Saturday, January 26, 2013

insanity is politics as usual


Insanity is doing the same thing over and over again and expecting different results cautioned Albert Einstein.

I'd like to propose to you this morning, in my very short window, that politics as usual is insanity.

During this election season, we'll hear promises from the right and from the left and from everyone in between. We'll hear that government is bad and that government is good. We'll hear that taxes are too high and that taxes are too low. We'll hear that he's right and he's moderate and he's wrong. That his proposal or program or policy or philosophy is spot on or far off. We'll hear that a vote for him will change the course of America, and the world, forever.

This morning I propose that all of these political commentaries are only a glimpse of a grander narrative.

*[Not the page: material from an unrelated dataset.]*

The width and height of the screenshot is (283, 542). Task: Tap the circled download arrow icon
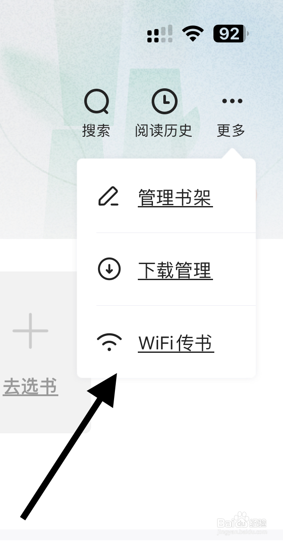pyautogui.click(x=109, y=269)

Throughout human history we've seen nations rise and fall; some by foreign force, some by civil war. Kings and queens have ascended and descended the throne. Dictators have captured power and squandered it away. Some nations conquered by war, as when Alexander the Great ruled Greece and established one the largest empires the world has known. Some men were defeated from within, as when Brutus and Roman senators betrayed and assassinated Julius Caesar, one of Rome's most famous and powerful emperors. The royal thrones of England and France and Spain no longer lead missions to colonize the world. Some regimes were expelled by a revolution of its populous, seen in Egypt just last year.

The best and the worst of them have come and gone.

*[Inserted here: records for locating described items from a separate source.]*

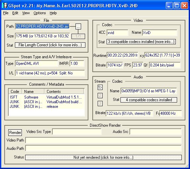190x169 pixels.
Task: Click the Code column header
Action: click(15, 92)
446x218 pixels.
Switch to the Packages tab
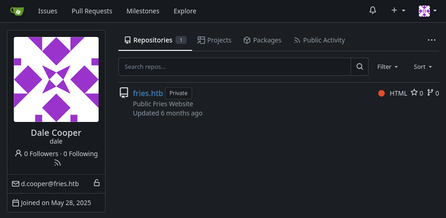pos(262,40)
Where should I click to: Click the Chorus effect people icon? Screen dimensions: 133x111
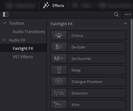(x=59, y=35)
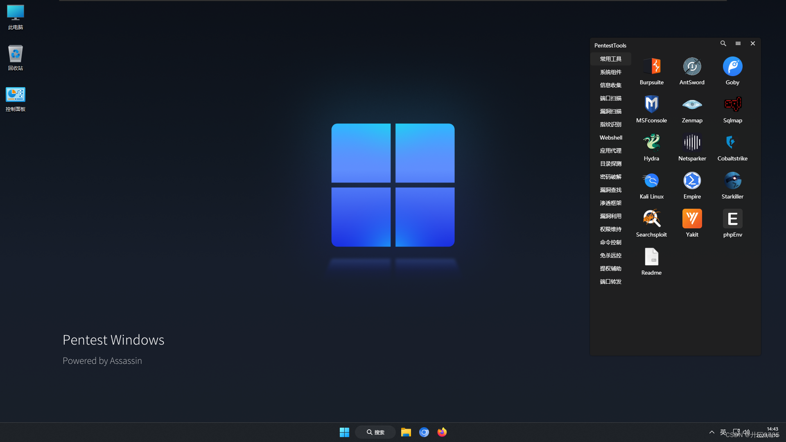Screen dimensions: 786x442
Task: Launch the Yakit application
Action: [692, 219]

The Republic of Rome, Nazi Germany, the British Monarchy. Napoleon, Abraham Lincoln, Ronald Reagan, Saddam Hussein.

What was the common denominator of these political regimes, these world powers, these leading figures? They were fleeting human institutions. The Psalmist wrote of this stark reality, "Don't put your confidence in powerful people; there is no help for you there. When they breathe their last, they return to the earth, and all their plans die with them."

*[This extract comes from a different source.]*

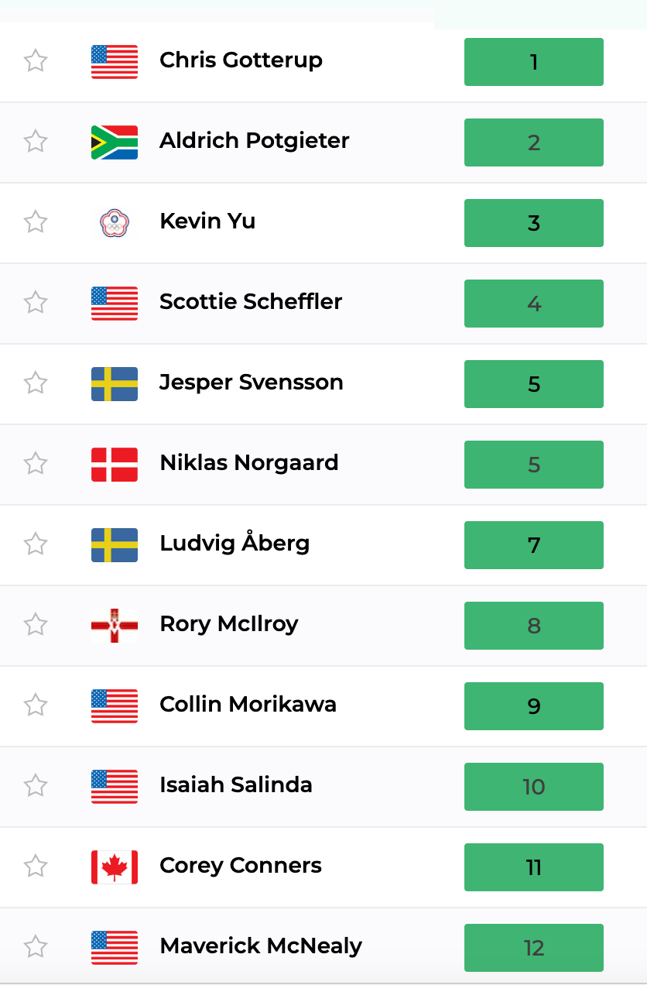Star Corey Conners as favorite
The height and width of the screenshot is (985, 647).
36,866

You see, the grandest plans, the most ambitious policies, the most powerful men, they are small solutions to a grander problem. All the kings men and all the kings horses can't put Humpty Dumpty together again. There is something terribly wrong with humanity.

A quick recap of human history shows that despite man's best political plans, poverty and corruption and greed and murder and pain still exist. Dictators and presidents and Caesars and mayors have lived and governed and died yet wars are still waged even after the war to end all wars. Malaria still kills hundreds of thousands of people per year. I don't have time to list our own national, state and local concerns. In the final analysis, man can not broker world peace or heal the world's diseases or end local crime sprees.

So what then, am I suggesting we throw up our hands and throw in the towel? Do we live in apathy, lower our expectations and abandon all hope?

I respond with a resounding NO. I don't suggest we become disconnected and walk away from our duties as citizens of a great democracy.  Afterall, the famous quote is true, "The only thing necessary for evil to triumph is for good men to do nothing". As people of the greatest country ever established, we each have a role and a responsibility to do good.

However, what I wish to remind myself and others of is that today's political discourse must be taken with a grain of salt. The expectation that politics alone is the key to economic recovery or social justice or world peace must be reconsidered in light of its historical reputation. Political remedies are fleeting, here today and gone tomorrow.  Politics must be appreciated in its proper context within the grander narrative of human history.

Fortunately, in contrast, there were ancient writers who foretold of a promised kingdom to come, one that would never end nor be destroyed. One that we could hope on.

Indeed, that kingdom began its invasion nearly two thousand years ago at the most significant event in human history. We mark our calendar by it. Today is September 24, 2012 anno domini, Latin for "in the year of our Lord." Yes, I believe the contrast to man's noble, yet feeble, political efforts to bring justice and peace to the world lies in the story of the one called Christ.

As a young Jewish rabbi, Jesus was asked what he thought of all this political rhetoric. He replied, "Give unto Caesar what is Caesar's" and later He said to the Roman governor who was to sentence Him to death, "You would have no power at all unless it were given to you from above." You see, Jesus understood the contrast between man's institutions and the one He was inaugurating; His was a kingdom that was from above. We all know his prayer, "Our Father, may your Kingdom come, on earth, as it is in Heaven."

In summary, the carol rings true, His kingdom is the good news that will bring peace on earth and goodwill to men.

I conclude that the contrast between that heavenly kingdom and man's politics highlights the difference between eternity and insanity.